Answer:
The correct answer is 1332 KJ.
Explanation:
Based on the given information,
ΔH°f of C2H4 is 51.9 KJ/mol, ΔH°O2 is 0.0 KJ/mol, ΔH°f of CO2 is -394 KJ/mol, and ΔH°f of H2O is -286 KJ/mol.
Now the balanced equation is:
C2H4 (g) + 3O2 (g) ⇔ 2CO2 (g) + 2H2O (l)
ΔH°rxn = 2 × ΔH°f CO2 + 2 × ΔH°fH2O - 1 × ΔH°fC2H4 - 3×ΔH°fO2
ΔH°rxn = 2 (-394) + 2(-286) - 1(51.9) - 3(0)
ΔH°rxn = -1411.9 KJ
Now, the given ΔS°f of C2H4 is 219.8 J/mol.K, ΔS°f of O2 is 205 J/mol.K, ΔS°f of CO2 is 213.6 J/mol.K, and ΔS°f of H2O is 69.96 J/mol.K.

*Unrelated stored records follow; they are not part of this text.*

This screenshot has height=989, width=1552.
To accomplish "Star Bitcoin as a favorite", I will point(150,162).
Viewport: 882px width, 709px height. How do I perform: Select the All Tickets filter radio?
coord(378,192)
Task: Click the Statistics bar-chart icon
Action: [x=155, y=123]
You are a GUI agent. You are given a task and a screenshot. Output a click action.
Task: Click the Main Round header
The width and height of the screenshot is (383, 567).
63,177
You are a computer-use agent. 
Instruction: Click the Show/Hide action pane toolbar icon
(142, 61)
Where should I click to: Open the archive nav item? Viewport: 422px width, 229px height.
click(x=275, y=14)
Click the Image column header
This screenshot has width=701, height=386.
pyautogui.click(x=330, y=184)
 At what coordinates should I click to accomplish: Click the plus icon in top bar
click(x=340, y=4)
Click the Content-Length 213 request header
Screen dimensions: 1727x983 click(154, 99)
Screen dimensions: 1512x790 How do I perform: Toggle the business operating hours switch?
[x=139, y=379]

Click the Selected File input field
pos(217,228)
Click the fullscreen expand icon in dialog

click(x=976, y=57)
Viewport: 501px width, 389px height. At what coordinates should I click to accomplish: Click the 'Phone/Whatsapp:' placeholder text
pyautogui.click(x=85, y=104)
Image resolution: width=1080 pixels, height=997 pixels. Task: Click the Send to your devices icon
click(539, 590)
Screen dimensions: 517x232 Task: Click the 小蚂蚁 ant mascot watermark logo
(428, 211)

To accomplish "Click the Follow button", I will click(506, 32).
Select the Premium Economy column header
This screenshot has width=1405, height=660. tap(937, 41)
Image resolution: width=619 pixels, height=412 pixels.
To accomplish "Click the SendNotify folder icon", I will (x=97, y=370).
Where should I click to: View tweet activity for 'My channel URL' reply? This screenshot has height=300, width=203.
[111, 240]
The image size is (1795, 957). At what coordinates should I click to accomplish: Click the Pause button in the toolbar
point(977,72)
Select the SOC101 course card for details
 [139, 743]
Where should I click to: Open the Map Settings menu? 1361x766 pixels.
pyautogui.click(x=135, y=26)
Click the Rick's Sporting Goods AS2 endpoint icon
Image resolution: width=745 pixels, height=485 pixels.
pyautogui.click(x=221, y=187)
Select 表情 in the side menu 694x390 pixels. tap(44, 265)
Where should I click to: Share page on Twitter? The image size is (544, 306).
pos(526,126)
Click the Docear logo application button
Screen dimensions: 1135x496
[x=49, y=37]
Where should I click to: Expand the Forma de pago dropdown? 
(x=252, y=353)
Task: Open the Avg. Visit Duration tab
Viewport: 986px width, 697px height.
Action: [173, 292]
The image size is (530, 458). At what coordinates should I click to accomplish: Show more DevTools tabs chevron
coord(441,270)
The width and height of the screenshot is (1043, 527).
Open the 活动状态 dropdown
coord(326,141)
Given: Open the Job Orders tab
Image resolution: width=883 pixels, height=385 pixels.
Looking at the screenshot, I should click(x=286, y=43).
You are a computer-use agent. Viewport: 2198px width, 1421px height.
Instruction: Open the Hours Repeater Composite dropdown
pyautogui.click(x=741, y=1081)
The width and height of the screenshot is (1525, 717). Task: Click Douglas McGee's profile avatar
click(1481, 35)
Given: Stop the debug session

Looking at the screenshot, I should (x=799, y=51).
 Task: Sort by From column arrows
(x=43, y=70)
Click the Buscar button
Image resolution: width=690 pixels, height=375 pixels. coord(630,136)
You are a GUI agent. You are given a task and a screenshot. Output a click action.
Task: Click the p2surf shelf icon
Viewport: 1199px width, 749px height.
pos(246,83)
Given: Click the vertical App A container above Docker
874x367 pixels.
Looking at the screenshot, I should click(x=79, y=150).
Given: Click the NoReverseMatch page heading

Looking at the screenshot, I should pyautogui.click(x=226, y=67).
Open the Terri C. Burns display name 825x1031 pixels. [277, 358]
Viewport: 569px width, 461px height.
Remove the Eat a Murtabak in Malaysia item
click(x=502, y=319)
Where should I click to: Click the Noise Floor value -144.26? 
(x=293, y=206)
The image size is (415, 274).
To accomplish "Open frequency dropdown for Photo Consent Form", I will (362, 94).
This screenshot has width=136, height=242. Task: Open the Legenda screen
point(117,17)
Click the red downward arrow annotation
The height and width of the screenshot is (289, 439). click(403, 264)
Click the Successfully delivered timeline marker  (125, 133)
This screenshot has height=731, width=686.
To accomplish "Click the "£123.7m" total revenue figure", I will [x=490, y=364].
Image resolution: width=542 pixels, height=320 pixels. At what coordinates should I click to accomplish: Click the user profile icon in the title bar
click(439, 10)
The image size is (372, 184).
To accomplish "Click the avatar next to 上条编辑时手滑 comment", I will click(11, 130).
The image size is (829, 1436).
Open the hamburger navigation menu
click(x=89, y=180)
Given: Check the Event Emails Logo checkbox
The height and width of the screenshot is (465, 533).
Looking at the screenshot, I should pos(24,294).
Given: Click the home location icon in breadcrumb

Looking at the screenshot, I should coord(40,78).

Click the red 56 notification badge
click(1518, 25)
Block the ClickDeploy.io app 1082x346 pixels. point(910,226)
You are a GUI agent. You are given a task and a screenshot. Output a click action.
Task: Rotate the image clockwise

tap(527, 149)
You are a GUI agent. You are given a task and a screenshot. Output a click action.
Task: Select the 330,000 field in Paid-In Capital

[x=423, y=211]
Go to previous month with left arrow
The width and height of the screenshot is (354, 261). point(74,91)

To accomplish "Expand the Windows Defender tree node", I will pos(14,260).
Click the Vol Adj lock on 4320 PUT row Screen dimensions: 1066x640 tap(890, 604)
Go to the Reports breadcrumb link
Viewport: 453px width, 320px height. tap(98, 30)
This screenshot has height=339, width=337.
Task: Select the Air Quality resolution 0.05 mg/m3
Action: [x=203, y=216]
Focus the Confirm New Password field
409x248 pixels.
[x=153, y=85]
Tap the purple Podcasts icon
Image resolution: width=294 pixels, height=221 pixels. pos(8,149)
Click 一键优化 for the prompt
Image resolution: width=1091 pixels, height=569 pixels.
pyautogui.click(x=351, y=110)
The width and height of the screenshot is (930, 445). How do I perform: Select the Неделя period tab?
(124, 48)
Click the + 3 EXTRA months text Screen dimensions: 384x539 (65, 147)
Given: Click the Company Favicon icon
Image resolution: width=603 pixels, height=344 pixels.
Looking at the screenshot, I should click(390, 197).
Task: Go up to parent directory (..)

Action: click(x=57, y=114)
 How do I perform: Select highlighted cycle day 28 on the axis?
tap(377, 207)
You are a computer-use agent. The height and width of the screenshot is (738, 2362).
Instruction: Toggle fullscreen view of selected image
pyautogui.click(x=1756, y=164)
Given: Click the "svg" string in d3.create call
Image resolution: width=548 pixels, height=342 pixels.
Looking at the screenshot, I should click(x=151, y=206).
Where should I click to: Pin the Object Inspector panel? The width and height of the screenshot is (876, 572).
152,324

Now based on the balanced chemical reaction,
ΔS°rxn = 2 × ΔS°fCO2 + 2 ΔS°fH2O - 1 × ΔS°f C2H4 - 3 ΔS°fO2
ΔS°rxn = 2 (213.6) + 2(69.96) - 1(219.8) -3(205)
ΔS°rxn = -267.68 J/K or -0.26768 KJ/K
T = 25 °C or 298 K
Now putting the values of ΔH, ΔS and T in the equation ΔG = ΔH-TΔS, we get
ΔG = -1411.9 - 298.0 × (-0.2677)
ΔG = -1332 KJ.
Thus, the maximum work, which can obtained is 1332 kJ.